Confirmation bias tends to revolve around not looking for a way your own prefered hypothesis (or as it seems at the time, truth) could be wrong by some measure or metric.

So, is it always a lover or hater poster?

Sounds confirming.
"Wizard's First Rule":
they (people) will believe a lie because they want to believe it's true, or because they are afraid it might be true.
I would take a leaf off of Christopher's page to answer your question: the point of arguing is to learn more about oneself. Just like you explain in the opening of your article, people tend to bend facts to suit them, so trying to use facts to sway opinions is bound to be really tough. I think that's why it's so popular to resort to swords and stuff instead.

And in my experience, "liberal" in the US means "communist". ;)
Writing about WoW during the GW2 prerelease orgasmafest and expecting reasoned discussion was just bad timing.

You started a conversation that was a disconnect with the current mood and you got unpleasant comments. You kind of have to take a little responsibility for putting yourself in that position. Like accidentally walking into the women's bathroom and getting mad at them for freaking out.

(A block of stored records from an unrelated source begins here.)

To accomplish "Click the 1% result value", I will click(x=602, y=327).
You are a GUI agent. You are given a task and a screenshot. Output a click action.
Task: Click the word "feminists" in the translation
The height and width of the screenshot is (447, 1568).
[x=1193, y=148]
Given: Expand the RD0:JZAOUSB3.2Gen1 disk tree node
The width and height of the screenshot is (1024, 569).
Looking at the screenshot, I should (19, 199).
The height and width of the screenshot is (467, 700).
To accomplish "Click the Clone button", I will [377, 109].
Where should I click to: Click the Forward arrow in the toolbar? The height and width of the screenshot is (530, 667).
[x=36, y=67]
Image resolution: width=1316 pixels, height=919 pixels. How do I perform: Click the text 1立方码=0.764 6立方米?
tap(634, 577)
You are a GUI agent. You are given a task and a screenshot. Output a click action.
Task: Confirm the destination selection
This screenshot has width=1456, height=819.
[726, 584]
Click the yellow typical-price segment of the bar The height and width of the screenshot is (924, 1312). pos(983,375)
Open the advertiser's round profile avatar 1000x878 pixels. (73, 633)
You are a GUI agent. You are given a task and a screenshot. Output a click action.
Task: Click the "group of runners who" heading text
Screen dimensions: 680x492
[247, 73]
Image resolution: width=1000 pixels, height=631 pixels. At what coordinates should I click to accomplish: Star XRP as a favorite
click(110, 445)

And maybe you're just confusing "opinion" and "mood".
It's unfortunate that liberal has become associated with any particular position or platform, as the style of thought it originally described is applicable to any conflict of ideas. Most often, being open to the perspective of your opponent serves to strengthen your understanding of your own position, as countering their arguments may require thinking in new or different ways about your own. Using overheated rhetoric and personal attacks (American politics, I'm looking at you) may win votes but it doesn't inform the public or challenge weak ideas. Both parties' own platforms would improve if they risked direct engagement with real plans for solving problems, but they exchange the possible perception of weakness for the certain perception of an abandonment of reason. This comment has wandered far afield, but it is applicable to the "wow is thriving/wow is dying" argument - state facts as facts, conclusions as theories, and your own position as just that: your own. It's far better to present a fully supported theory instead of a partially supported claim to fact.
WoW, despite not being the latest game to come out, is still an ongoing game, so talking about it is not "bad timing" and never has been. There is nothing bad to take responsibility for. Nor is it remotely similar to going into the wrong bathroom, not unless the blogosphere had a clearly-marked sign that said "Guild Wars only", which I somehow never found.